La continuación ya la suponía, ya la intuía, era de esperar. Sin decirme nada, después de concederme unos minutos de reposo en los que me susurró palabras deliciosas, alabando lo rico que había estado mi pene y lo a gusto y placentero con que lo había disfrutado y saboreado, se puso a cuatro patas, mostrándome el trasero, invitándome de forma palmaria a que la penetrase por detrás. Era el tan temido y temible peaje que tenía que pagar por su formidable felación. La verdad, he de reconocerlo, mis escrúpulos fueron perdiendo consistencia al contemplarla, pues parecía una auténtica mujer, con esas nalgas tan mórbidas, esas piernas tan esbeltas, esa espalda tan armoniosa. Cariño, cariño, por favor, soy toda tuya, llévame al paraíso, me decía entre susurros, al tiempo que se ponía una crema para lubrificar su caverna placentera. A pesar de la crema me costó un poco penetrarla, pero al final lo conseguí y apreté sus nalgas con mis manos para que el contacto fuese más íntimo. Cómo gemía Perla, cómo le gustaba mi penetración, empezó a jadear, y me decía, más fuerte, más fuerte, pero no tan aprisa, con más calma. Ella dirigía la operación. Su cuerpo se electrificaba con mi penetración. Yo paraba de vez en cuando para mortificarla, para prolongar mi placer, para no correrme tan pronto, y ella me insultaba, me decía de todo, cabrón, hijo de tal, continúa, no te pares, por favor, por favor, mezclaba los insultos y las súplicas. Yo notaba que a pesar de que eyaculaba, eyaculó al menos un par de veces antes de que me corriera yo, me pedía más y más, parecía, daba la impresión de que con sus eyaculaciones su potencial erótico y placentero se acrecentaba. Muchas chicas hetero no tenían tanto placer en su clítoris como tenía ella en su caverna posterior, es como si tuviese un gran clítoris en la parte de atrás. Yo me interrumpí algunas veces para alargar el proceso en medio de sus insultos y súplicas, pero al final no pude más y con una gran exhalación me corrí al tiempo que noté que Perla disfrutó de una eyaculación, más copiosa que las anteriores, creo, en medio de unos gritos salvajes y atronadores…

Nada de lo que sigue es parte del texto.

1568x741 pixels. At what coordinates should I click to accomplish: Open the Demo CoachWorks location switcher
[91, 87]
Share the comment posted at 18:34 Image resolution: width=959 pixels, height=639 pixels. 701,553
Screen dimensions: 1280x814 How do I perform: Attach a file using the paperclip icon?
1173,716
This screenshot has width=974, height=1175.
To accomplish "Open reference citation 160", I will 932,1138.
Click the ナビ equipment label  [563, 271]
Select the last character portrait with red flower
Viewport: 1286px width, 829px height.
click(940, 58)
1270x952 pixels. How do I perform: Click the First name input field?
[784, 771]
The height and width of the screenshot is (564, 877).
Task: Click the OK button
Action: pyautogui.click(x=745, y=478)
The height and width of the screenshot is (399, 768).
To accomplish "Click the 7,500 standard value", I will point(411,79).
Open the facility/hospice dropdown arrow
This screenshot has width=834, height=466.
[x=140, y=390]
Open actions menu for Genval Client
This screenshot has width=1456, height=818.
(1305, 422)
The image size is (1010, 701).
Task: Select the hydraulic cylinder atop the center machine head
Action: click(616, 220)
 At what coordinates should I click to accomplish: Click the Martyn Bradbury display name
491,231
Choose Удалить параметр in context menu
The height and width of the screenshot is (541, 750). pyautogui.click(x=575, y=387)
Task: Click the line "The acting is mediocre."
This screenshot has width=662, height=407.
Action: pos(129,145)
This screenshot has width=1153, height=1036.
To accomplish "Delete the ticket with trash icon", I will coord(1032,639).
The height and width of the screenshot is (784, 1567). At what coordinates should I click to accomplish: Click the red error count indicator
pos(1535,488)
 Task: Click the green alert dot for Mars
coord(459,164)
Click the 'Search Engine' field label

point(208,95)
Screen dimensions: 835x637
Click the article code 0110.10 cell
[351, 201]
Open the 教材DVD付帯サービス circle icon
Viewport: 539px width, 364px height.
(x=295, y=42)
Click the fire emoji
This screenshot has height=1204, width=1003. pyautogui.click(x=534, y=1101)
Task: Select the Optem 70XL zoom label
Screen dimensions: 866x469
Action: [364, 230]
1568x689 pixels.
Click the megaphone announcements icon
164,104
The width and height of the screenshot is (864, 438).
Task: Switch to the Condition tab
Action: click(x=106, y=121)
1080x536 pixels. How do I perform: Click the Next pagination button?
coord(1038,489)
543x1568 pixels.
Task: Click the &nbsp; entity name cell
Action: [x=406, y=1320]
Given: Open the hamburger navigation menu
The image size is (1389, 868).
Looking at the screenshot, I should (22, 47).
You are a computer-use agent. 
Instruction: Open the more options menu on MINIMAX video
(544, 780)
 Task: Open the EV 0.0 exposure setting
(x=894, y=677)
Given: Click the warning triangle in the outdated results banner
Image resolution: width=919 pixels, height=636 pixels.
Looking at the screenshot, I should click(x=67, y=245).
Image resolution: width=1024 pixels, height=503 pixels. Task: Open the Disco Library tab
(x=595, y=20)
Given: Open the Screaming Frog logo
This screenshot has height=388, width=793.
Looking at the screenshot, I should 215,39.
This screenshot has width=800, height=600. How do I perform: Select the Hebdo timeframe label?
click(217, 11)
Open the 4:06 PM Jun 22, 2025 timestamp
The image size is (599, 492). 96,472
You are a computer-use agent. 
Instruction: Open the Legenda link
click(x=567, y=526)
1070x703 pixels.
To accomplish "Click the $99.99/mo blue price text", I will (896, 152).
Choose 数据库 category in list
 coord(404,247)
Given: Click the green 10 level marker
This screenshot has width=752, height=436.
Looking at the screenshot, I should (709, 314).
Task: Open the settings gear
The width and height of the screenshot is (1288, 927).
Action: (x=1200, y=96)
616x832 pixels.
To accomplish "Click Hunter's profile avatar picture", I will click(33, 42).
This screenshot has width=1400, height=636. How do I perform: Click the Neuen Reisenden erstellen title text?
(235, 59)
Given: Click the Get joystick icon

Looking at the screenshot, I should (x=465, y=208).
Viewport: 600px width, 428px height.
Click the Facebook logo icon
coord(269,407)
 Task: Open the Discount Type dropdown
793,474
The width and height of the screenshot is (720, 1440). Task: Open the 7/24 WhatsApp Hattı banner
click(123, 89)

Perla quería continuar las maniobras sexuales, pero yo estaba ya exhausto, me había bebido botella y medio de vino, al menos, más otro tipo de bebidas sofisticadas, y mi cuerpo dijo ya basta, ante la decepción de Perla, que parecía inagotable. En último extremo aún intentó una maniobra sexual con su…pene, no sé, no me interesó con qué finalidad e intención, pero yo no solo estaba cansado, sino que era una maniobra ya poco apetecible y que no entraba dentro de mis consideraciones.
Perla me invitó a quedarme en su casa, pero consideré más conveniente volver a la mía. Ya nunca más volví a ver a Perla. No volví a llamarla por teléfono, ni ella me llamó a mí. Yo no calificaría aquella noche de maravillosa, pero sería un hipócrita si no la calificase de placentera, y en grado sumo.